Several dozen Malian soldiers and Russian paramilitary fighters have arrived in the northern town of Tessalit, where the UN mission will soon leave its camp, security and local officials told AFP on Friday.
“As part of the takeover of the UN mission’s camps in Mali, our troops arrived in Tessalit on Thursday,” a military official in the north of the Sahel country told AFP, speaking on condition of anonymity.
Two local officials said dozens of soldiers and fighters from the Russian paramilitary company Wagner had been flown in by a Malian army plane.
They joined the existing UN camp where the soldiers had previously maintained a small unit, said one of the local officials.

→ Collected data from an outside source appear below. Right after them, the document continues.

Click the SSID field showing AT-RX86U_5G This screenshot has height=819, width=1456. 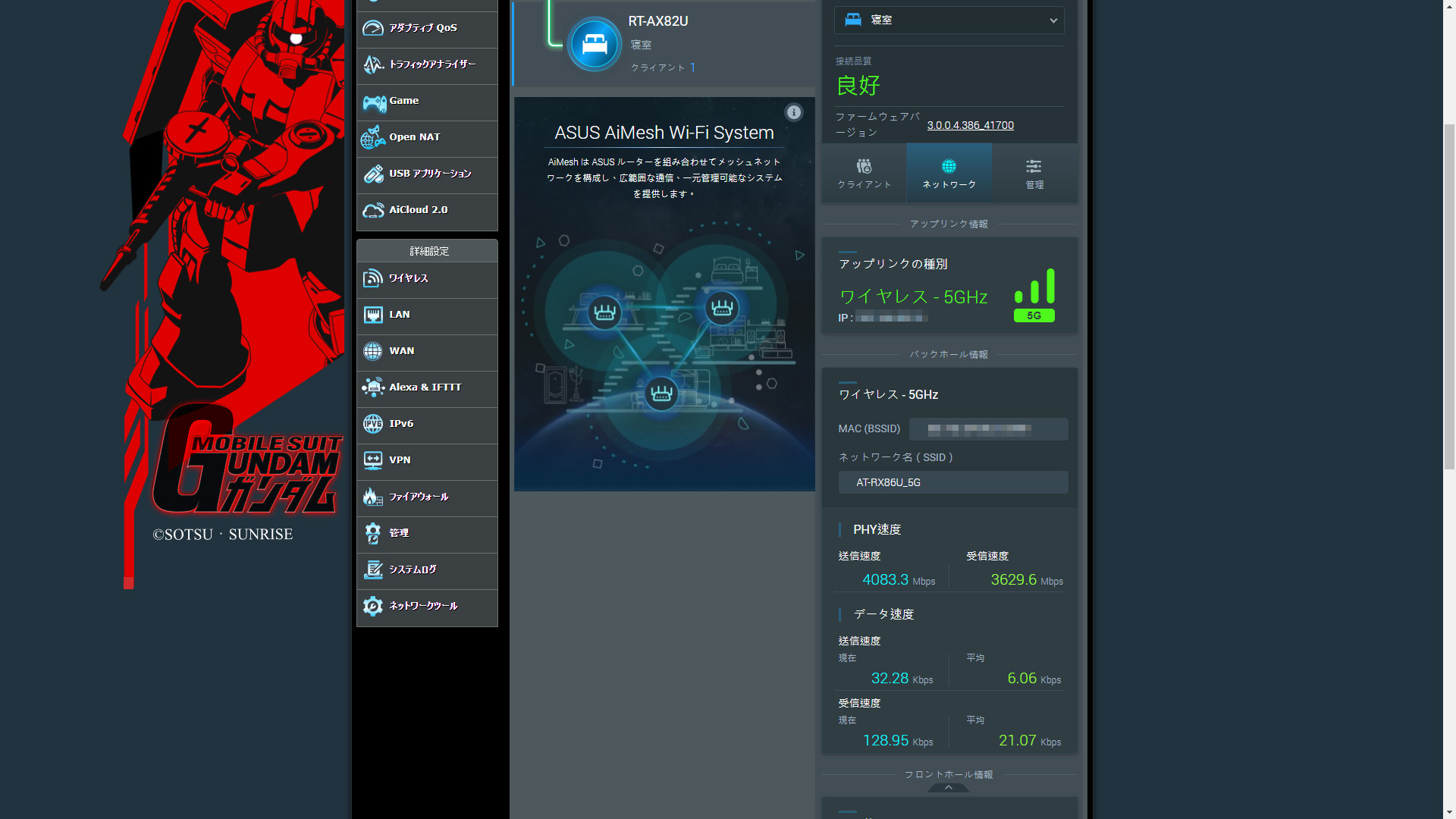coord(952,482)
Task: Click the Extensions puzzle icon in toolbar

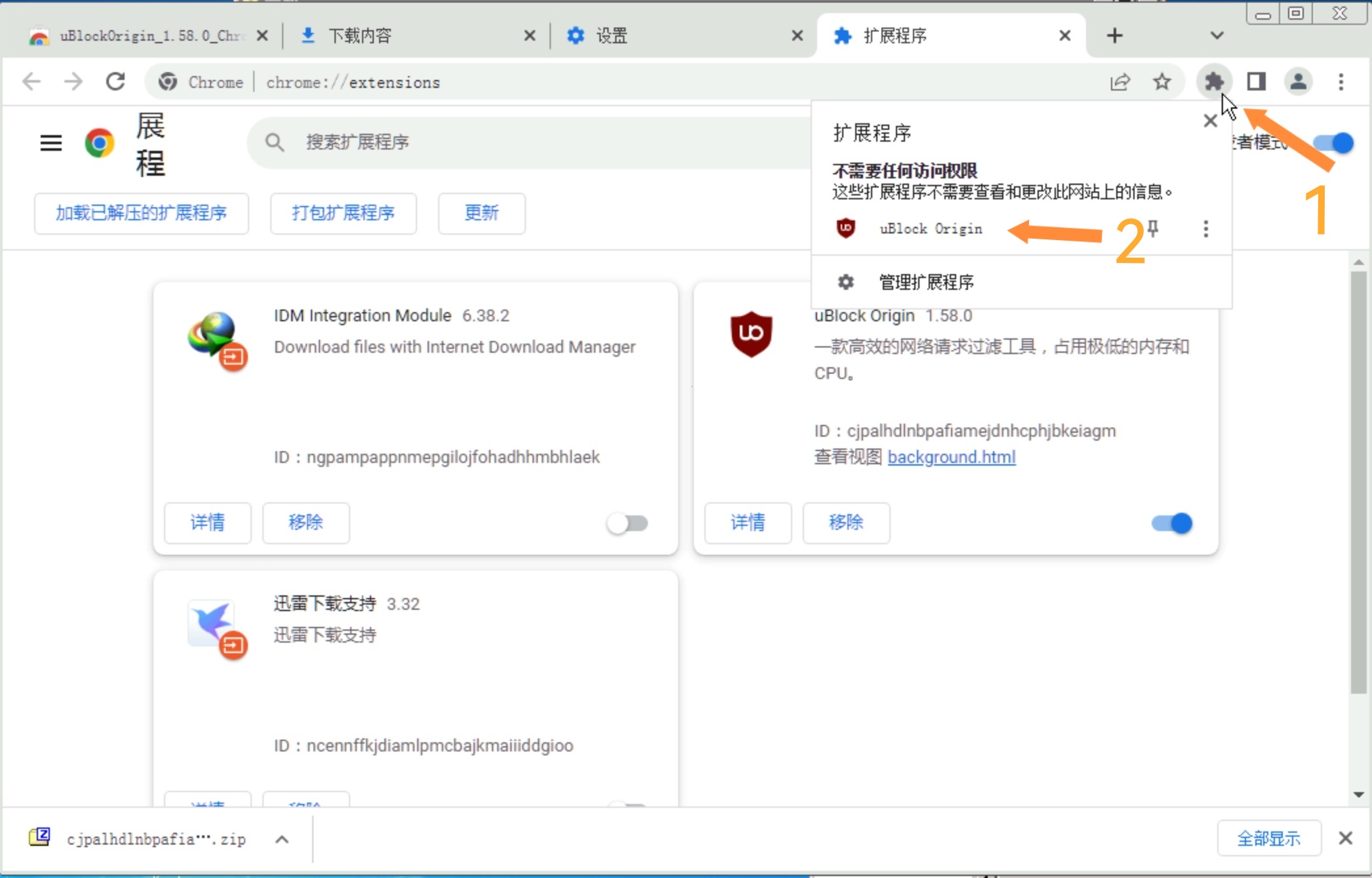Action: point(1214,82)
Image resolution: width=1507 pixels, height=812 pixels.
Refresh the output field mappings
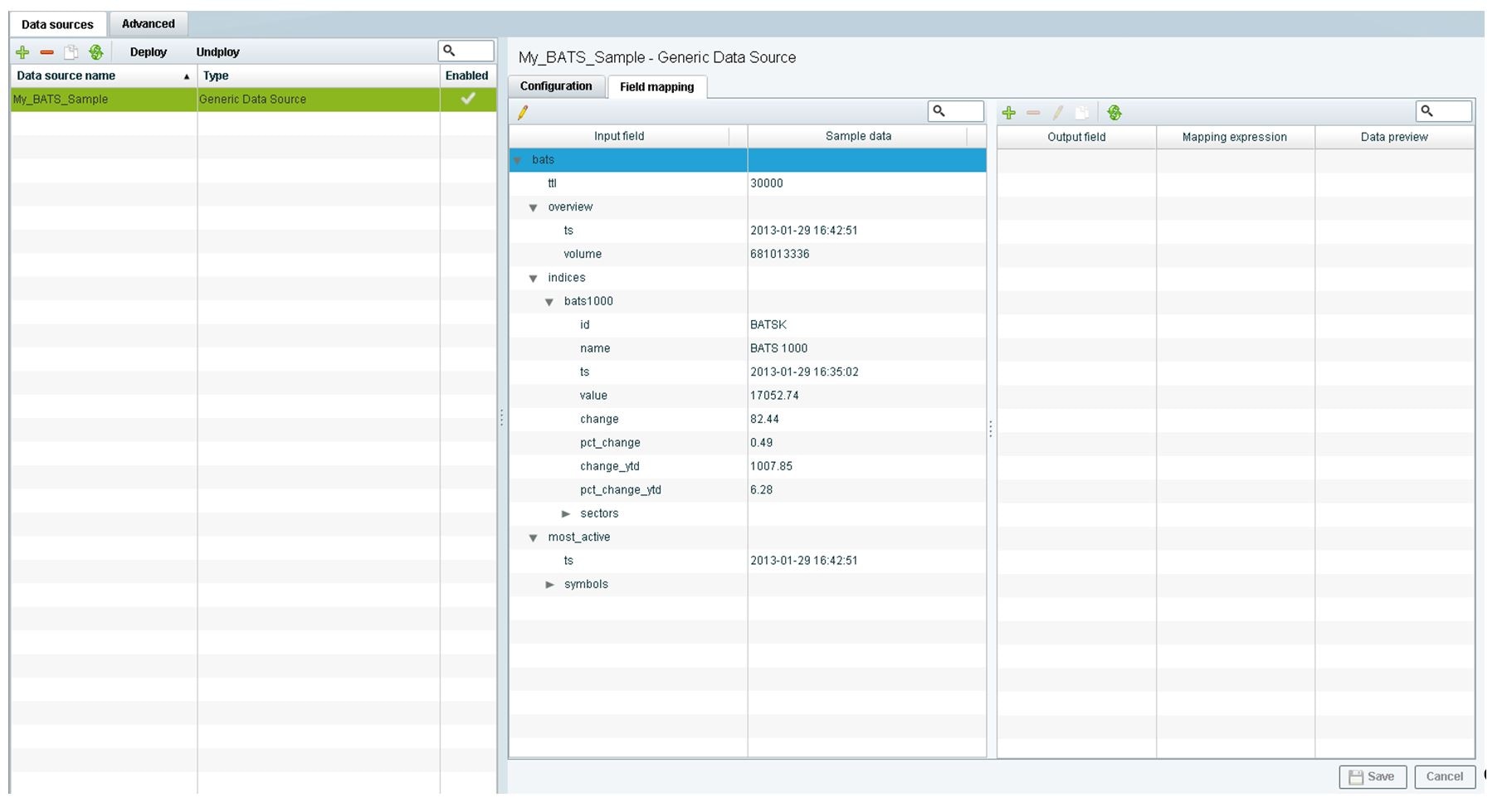(x=1114, y=113)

The moves are part of an ongoing security reconfiguration that began after the junta, which seized power in 2020, ordered the UN peacekeeping mission MINUSMA to leave by the end of 2023.
Armed actors are fighting for control of the territory, and the handover of the UN camps is emerging as a major issue.
Predominantly Tuareg separatist groups, which made peace with the government in 2015, have recently taken up arms again, while the Al-Qaeda-linked jihadist alliance Support Group for Islam and Muslims (GSIM) has also stepped up attacks on army positions.
MINUSMA has since August handed over several of its camps to Malian authorities.
In the coming weeks, it will hand over others, including those in the north such as at Tessalit, Aguelhok and Kidal.
The army earlier this month dispatched a large convoy in the direction of Kidal.
The convoy is currently about 110 kilometres (70 miles) south of Kidal and has come under attack along the way.